(The input)
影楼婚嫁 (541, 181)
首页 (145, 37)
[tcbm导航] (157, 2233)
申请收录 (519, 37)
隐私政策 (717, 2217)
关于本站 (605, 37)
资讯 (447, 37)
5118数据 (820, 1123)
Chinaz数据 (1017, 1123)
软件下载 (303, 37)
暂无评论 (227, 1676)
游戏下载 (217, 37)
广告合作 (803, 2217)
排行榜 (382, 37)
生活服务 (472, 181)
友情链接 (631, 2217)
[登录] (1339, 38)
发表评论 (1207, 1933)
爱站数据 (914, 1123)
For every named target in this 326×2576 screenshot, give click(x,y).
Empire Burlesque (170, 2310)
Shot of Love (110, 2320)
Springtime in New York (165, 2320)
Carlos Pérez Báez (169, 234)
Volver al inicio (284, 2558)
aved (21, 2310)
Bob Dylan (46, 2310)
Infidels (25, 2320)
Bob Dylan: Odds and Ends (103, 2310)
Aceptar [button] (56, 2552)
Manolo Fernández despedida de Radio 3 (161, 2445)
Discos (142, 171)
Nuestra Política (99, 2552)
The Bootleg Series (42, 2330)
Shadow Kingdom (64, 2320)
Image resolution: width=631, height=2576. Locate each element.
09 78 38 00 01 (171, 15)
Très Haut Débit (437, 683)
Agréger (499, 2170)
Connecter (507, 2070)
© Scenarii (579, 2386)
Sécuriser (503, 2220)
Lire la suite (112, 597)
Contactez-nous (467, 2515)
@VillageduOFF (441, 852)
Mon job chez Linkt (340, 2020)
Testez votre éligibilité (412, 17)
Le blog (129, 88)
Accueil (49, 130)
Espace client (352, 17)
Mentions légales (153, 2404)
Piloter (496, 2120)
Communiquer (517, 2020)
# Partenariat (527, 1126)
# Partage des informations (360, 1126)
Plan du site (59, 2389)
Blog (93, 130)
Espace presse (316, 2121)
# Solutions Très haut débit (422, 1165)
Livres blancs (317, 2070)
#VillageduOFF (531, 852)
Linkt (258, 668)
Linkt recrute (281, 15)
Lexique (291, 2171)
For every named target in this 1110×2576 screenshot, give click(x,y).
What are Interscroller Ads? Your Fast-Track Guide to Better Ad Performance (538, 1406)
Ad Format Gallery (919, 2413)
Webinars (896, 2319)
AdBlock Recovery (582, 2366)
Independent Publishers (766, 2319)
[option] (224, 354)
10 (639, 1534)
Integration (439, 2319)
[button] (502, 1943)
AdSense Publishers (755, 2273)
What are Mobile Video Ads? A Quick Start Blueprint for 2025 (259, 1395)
(End The input)
Write out all records exactly, keeping every detail.

影楼婚嫁 (541, 181)
首页 (145, 37)
[tcbm导航] (157, 2233)
申请收录 (519, 37)
隐私政策 (717, 2217)
关于本站 (605, 37)
资讯 (447, 37)
5118数据 (820, 1123)
Chinaz数据 (1017, 1123)
软件下载 (303, 37)
暂无评论 (227, 1676)
游戏下载 (217, 37)
广告合作 (803, 2217)
排行榜 (382, 37)
生活服务 (472, 181)
友情链接 (631, 2217)
[登录] (1339, 38)
发表评论 (1207, 1933)
爱站数据 (914, 1123)
For every named target in this 326×2576 screenshot, give click(x,y).
Empire Burlesque (170, 2310)
Shot of Love (110, 2320)
Springtime in New York (165, 2320)
Carlos Pérez Báez (169, 234)
Volver al inicio (284, 2558)
aved (21, 2310)
Bob Dylan (46, 2310)
Infidels (25, 2320)
Bob Dylan: Odds and Ends (103, 2310)
Aceptar [button] (56, 2552)
Manolo Fernández despedida de Radio 3 (161, 2445)
Discos (142, 171)
Nuestra Política (99, 2552)
The Bootleg Series (42, 2330)
Shadow Kingdom (64, 2320)
Image resolution: width=631, height=2576. Locate each element.
09 78 38 00 01 (171, 15)
Très Haut Débit (437, 683)
Agréger (499, 2170)
Connecter (507, 2070)
© Scenarii (579, 2386)
Sécuriser (503, 2220)
Lire la suite (112, 597)
Contactez-nous (467, 2515)
@VillageduOFF (441, 852)
Mon job chez Linkt (340, 2020)
Testez votre éligibilité (412, 17)
Le blog (129, 88)
Accueil (49, 130)
Espace client (352, 17)
Mentions légales (153, 2404)
Piloter (496, 2120)
Communiquer (517, 2020)
# Partenariat (527, 1126)
# Partage des informations (360, 1126)
Plan du site (59, 2389)
Blog (93, 130)
Espace presse (316, 2121)
# Solutions Très haut débit (422, 1165)
Livres blancs (317, 2070)
#VillageduOFF (531, 852)
Linkt (258, 668)
Linkt recrute (281, 15)
Lexique (291, 2171)
For every named target in this 1110×2576 screenshot, give click(x,y).
What are Interscroller Ads? Your Fast-Track Guide to Better Ad Performance (538, 1406)
Ad Format Gallery (919, 2413)
Webinars (896, 2319)
AdBlock Recovery (582, 2366)
Independent Publishers (766, 2319)
[option] (224, 354)
10 (639, 1534)
Integration (439, 2319)
[button] (502, 1943)
AdSense Publishers (755, 2273)
What are Mobile Video Ads? A Quick Start Blueprint for 2025 (259, 1395)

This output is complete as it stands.